# WHAT NEEDS TO BE DONE:
Rewrite the records from the start through the line that contains "This screenshot has height=627, width=470. tap(135, 367)", swapping every "Click" for "Press" and leaving everything else in those lines as it is.

--- start ---

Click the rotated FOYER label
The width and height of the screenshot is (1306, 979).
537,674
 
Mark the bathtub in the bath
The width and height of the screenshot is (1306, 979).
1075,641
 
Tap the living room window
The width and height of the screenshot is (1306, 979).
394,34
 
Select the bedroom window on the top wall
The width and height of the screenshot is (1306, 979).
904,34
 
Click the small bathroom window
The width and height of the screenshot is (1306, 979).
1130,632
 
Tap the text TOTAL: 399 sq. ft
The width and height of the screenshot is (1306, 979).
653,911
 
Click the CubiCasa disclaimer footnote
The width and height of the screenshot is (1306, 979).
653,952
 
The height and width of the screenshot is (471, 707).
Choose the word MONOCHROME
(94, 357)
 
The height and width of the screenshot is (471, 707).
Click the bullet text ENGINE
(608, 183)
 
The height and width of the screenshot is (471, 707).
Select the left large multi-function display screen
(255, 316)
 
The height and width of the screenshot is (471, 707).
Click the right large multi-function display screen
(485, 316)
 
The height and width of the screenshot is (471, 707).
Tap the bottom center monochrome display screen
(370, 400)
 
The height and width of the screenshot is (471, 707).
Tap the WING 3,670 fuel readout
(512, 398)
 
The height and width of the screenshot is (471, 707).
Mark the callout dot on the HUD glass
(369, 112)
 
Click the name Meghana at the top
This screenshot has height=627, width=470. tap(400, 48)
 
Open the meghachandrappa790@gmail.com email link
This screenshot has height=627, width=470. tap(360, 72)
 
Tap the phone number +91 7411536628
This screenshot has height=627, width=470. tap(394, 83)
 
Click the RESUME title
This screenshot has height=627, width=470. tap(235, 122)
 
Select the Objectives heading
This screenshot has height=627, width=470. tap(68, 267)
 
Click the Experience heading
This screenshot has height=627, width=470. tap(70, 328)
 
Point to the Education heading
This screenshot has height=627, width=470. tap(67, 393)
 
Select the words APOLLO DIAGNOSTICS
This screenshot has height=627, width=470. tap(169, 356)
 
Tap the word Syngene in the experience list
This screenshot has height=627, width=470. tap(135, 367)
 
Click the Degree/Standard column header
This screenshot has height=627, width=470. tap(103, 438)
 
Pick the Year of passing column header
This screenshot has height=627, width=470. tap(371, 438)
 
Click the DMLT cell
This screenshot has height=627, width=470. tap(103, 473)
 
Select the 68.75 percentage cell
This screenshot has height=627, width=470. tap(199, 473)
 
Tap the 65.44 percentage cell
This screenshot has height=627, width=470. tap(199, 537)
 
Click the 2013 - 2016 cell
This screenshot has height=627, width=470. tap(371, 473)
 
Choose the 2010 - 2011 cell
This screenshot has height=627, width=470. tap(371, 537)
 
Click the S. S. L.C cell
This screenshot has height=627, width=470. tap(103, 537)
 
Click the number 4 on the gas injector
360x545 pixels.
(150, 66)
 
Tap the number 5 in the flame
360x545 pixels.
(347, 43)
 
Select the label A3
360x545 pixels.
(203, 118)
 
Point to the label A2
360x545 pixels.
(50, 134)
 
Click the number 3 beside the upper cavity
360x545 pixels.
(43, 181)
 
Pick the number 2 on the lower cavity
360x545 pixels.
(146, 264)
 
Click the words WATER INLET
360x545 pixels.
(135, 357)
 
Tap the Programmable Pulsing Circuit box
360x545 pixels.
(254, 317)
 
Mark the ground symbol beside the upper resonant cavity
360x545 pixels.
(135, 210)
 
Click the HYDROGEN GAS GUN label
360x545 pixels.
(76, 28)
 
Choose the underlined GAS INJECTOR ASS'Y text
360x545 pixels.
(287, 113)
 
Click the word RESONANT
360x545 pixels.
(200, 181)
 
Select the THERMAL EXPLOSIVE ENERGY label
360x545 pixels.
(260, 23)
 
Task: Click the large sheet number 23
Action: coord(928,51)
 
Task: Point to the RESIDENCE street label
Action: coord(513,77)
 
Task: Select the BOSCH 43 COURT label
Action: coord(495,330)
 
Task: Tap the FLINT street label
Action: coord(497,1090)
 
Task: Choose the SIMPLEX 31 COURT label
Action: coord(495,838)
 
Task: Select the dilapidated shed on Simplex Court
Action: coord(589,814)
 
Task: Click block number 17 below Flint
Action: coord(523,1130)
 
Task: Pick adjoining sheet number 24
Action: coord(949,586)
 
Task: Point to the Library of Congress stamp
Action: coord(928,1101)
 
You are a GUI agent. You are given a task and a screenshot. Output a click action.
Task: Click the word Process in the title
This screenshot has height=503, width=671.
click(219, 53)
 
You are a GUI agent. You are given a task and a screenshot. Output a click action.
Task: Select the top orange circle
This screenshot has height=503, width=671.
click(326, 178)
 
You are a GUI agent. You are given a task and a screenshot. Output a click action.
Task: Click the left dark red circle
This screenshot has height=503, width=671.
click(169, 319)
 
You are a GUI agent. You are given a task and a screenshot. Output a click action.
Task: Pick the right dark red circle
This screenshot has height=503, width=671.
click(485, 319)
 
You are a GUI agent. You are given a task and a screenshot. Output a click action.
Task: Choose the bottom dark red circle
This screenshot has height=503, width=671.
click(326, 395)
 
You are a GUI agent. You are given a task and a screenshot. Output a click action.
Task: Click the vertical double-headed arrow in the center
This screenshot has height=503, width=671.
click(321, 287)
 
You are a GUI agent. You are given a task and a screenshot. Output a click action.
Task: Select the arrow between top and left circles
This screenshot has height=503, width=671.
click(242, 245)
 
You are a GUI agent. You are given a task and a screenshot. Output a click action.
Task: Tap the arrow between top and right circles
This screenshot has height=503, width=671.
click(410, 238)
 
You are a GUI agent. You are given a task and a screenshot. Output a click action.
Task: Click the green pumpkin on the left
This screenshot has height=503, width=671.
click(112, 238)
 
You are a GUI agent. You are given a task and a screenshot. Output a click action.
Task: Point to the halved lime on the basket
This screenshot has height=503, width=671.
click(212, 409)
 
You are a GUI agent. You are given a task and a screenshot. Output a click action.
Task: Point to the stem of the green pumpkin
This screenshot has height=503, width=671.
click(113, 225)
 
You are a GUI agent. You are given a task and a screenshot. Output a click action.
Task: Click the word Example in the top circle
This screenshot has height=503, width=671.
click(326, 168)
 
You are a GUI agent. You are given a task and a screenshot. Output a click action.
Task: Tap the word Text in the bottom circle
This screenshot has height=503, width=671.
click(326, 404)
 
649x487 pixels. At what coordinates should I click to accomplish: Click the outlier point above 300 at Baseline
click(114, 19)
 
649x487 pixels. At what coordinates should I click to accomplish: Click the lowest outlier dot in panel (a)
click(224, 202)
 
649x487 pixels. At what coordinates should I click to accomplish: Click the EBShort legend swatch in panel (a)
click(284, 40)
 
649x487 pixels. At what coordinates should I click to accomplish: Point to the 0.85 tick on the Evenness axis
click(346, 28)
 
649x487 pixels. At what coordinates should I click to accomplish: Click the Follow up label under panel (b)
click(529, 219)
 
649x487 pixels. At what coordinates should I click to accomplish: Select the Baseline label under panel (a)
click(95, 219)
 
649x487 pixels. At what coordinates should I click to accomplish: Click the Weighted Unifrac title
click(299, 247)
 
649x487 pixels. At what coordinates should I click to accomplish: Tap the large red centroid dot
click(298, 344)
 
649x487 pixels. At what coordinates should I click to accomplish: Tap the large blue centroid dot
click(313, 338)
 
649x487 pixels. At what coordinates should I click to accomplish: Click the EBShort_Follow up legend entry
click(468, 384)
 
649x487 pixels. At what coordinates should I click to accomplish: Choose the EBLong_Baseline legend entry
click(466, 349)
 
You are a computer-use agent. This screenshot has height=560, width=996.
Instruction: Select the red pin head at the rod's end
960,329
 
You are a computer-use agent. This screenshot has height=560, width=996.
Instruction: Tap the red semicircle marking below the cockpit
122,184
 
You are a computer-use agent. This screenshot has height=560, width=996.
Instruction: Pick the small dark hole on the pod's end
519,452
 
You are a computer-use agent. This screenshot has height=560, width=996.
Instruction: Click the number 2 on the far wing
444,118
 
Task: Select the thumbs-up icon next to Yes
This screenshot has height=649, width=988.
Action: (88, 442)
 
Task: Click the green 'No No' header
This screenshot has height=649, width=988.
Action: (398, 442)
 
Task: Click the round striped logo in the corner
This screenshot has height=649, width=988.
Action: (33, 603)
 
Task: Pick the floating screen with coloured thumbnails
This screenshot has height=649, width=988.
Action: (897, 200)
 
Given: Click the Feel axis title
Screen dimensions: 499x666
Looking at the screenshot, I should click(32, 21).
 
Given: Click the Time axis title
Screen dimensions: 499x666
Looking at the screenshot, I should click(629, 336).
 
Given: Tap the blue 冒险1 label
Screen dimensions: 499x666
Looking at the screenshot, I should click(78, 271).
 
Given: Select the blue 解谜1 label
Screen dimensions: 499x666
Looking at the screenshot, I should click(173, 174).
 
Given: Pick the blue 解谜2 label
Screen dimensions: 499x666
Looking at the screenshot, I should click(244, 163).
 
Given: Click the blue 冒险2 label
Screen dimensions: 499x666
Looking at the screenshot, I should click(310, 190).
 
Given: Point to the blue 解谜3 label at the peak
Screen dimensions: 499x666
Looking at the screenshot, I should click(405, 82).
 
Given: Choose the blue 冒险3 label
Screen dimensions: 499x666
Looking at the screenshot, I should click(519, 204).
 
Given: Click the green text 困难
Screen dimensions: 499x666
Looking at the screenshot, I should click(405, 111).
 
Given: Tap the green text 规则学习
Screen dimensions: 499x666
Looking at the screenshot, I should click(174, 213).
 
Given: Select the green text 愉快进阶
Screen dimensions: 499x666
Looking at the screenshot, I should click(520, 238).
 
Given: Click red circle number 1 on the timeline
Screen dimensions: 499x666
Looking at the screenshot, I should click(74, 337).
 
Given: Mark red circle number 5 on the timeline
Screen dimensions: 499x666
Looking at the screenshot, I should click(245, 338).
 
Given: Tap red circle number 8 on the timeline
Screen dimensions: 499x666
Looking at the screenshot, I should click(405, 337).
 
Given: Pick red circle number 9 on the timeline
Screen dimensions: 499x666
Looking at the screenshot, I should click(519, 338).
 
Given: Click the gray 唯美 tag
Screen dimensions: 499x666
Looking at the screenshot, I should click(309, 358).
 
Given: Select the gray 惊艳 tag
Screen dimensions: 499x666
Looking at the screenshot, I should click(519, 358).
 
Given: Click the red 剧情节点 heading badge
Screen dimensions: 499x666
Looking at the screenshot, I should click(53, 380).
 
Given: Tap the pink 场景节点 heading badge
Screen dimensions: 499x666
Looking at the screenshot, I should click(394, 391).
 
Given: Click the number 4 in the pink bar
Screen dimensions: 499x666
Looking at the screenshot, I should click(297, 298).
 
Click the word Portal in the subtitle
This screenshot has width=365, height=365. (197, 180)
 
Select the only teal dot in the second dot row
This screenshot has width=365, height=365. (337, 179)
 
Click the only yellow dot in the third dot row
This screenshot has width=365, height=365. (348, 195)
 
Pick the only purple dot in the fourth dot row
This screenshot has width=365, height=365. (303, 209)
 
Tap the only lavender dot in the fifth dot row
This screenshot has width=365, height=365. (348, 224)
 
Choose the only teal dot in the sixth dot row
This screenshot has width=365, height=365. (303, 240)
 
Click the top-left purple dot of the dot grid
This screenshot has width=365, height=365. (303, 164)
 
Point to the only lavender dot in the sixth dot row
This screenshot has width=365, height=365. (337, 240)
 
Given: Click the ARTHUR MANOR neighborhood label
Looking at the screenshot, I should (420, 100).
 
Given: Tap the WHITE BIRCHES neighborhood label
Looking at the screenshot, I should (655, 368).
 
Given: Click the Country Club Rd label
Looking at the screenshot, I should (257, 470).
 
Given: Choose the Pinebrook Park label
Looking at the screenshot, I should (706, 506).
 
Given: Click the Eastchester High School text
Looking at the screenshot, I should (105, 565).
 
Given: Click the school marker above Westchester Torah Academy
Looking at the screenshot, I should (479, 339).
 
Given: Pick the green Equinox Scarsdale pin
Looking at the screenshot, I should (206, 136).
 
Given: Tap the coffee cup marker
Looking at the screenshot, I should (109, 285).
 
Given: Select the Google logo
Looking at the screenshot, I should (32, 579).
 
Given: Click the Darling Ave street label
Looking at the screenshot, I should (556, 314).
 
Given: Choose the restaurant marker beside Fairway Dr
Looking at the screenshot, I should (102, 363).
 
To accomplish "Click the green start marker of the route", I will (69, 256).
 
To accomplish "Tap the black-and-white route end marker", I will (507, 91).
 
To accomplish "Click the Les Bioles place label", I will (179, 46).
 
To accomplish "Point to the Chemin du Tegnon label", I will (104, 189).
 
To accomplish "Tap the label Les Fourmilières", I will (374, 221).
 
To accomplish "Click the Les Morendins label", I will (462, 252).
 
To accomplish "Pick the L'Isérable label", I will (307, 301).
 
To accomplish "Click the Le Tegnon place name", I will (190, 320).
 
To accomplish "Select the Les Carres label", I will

--- end ---

# EXERCISE RESPONSE:
Press the rotated FOYER label
The width and height of the screenshot is (1306, 979).
537,674
 
Mark the bathtub in the bath
The width and height of the screenshot is (1306, 979).
1075,641
 
Tap the living room window
The width and height of the screenshot is (1306, 979).
394,34
 
Select the bedroom window on the top wall
The width and height of the screenshot is (1306, 979).
904,34
 
Press the small bathroom window
The width and height of the screenshot is (1306, 979).
1130,632
 
Tap the text TOTAL: 399 sq. ft
The width and height of the screenshot is (1306, 979).
653,911
 
Press the CubiCasa disclaimer footnote
The width and height of the screenshot is (1306, 979).
653,952
 
The height and width of the screenshot is (471, 707).
Choose the word MONOCHROME
(94, 357)
 
The height and width of the screenshot is (471, 707).
Press the bullet text ENGINE
(608, 183)
 
The height and width of the screenshot is (471, 707).
Select the left large multi-function display screen
(255, 316)
 
The height and width of the screenshot is (471, 707).
Press the right large multi-function display screen
(485, 316)
 
The height and width of the screenshot is (471, 707).
Tap the bottom center monochrome display screen
(370, 400)
 
The height and width of the screenshot is (471, 707).
Tap the WING 3,670 fuel readout
(512, 398)
 
The height and width of the screenshot is (471, 707).
Mark the callout dot on the HUD glass
(369, 112)
 
Press the name Meghana at the top
This screenshot has height=627, width=470. tap(400, 48)
 
Open the meghachandrappa790@gmail.com email link
This screenshot has height=627, width=470. tap(360, 72)
 
Tap the phone number +91 7411536628
This screenshot has height=627, width=470. tap(394, 83)
 
Press the RESUME title
This screenshot has height=627, width=470. tap(235, 122)
 
Select the Objectives heading
This screenshot has height=627, width=470. tap(68, 267)
 
Press the Experience heading
This screenshot has height=627, width=470. tap(70, 328)
 
Point to the Education heading
This screenshot has height=627, width=470. tap(67, 393)
 
Select the words APOLLO DIAGNOSTICS
This screenshot has height=627, width=470. tap(169, 356)
 
Tap the word Syngene in the experience list
This screenshot has height=627, width=470. tap(135, 367)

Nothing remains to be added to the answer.